For many of the Aboriginal prisoners, their time in the gaol was their first contact with Europeans. Most were arrested for stealing cattle, rations and other goods, and gaol records show a direct correlation between periods of drought and spikes in these supposed crimes. The first inmates of the gaol included an Aboriginal man and a woman from the Arltunga goldfields who were charged with "larceny of a dwelling" and an Aboriginal man from Alice Springs who was charged with common assault. People facing longer sentences were still taken to Port Augusta.

Initially the Gaol was run by Robert Stott, a policeman, who was essentially the administrative head of the town and given the title of "keeper of the gaol"; he held this position from 1911 to 1928. In accordance with the custom of the day this meant that Stott's wife, Agnes Stott, became (with the assistance of servants, young Aboriginal girls of mixed descent) the "prison cook" and prepared all of the prisoner meals. With limited availability of food, especially through periods of drought, the meals consisted primarily of goat meat and cabbages as both were plentiful; Kelham (2011) states that "cabbages were one of the few vegetables which could survive the frosts of winter and the heat of summer". For this reason, as the Stott's lived next to the gaol and kept a large cabbage patch between the two buildings.

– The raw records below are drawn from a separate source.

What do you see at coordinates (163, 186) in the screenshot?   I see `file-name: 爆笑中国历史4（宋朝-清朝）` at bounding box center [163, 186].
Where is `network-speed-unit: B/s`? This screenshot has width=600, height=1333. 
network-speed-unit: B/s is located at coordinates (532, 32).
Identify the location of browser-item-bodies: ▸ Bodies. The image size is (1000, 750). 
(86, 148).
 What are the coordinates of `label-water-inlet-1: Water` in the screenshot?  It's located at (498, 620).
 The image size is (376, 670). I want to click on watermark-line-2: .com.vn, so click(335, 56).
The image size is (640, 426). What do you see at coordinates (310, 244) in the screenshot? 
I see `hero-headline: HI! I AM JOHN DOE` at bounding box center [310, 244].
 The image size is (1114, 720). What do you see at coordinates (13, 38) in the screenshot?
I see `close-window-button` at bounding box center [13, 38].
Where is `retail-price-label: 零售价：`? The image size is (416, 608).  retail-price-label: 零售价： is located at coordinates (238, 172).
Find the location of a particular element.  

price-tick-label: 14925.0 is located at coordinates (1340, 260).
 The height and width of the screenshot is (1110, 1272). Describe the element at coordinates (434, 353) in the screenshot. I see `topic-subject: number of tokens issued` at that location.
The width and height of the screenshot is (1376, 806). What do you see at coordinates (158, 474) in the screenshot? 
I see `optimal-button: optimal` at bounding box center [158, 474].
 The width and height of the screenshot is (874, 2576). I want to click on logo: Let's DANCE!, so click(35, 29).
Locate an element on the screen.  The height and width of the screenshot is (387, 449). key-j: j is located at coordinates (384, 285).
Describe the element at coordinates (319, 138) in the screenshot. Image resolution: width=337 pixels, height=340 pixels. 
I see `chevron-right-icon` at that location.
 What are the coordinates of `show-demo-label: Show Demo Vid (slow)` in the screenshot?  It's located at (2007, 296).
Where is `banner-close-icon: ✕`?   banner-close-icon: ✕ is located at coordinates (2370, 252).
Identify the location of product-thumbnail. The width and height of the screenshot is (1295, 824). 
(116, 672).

A later warden, from 1927 to 1937, was John Creed Lovegrove, the police sergeant-in-charge in Alice Springs. Lovegrove's wife Lilian Eleanor (née Styles) was also expected to provide prisoner meals and was not paid.

The Stuart Town Gaol was used until 1938, by which time it was overcrowded, and, a more important consideration at the time, its position now in the very centre of the town was no longer thought appropriate. This was as it kept prisoners too close to the townspeople. It was replaced by Her Majesty's Gaol and Labour Prison which opened in November 1938.

In the 1970s the building was threatened with demolition but was saved by the National Trust of Australia, with a campaign led by Doreen Braitling.

In 1985, the former gaol was listed on the now-defunct Register of the National Estate. In 1994, it was listed on the Northern Territory Heritage Register.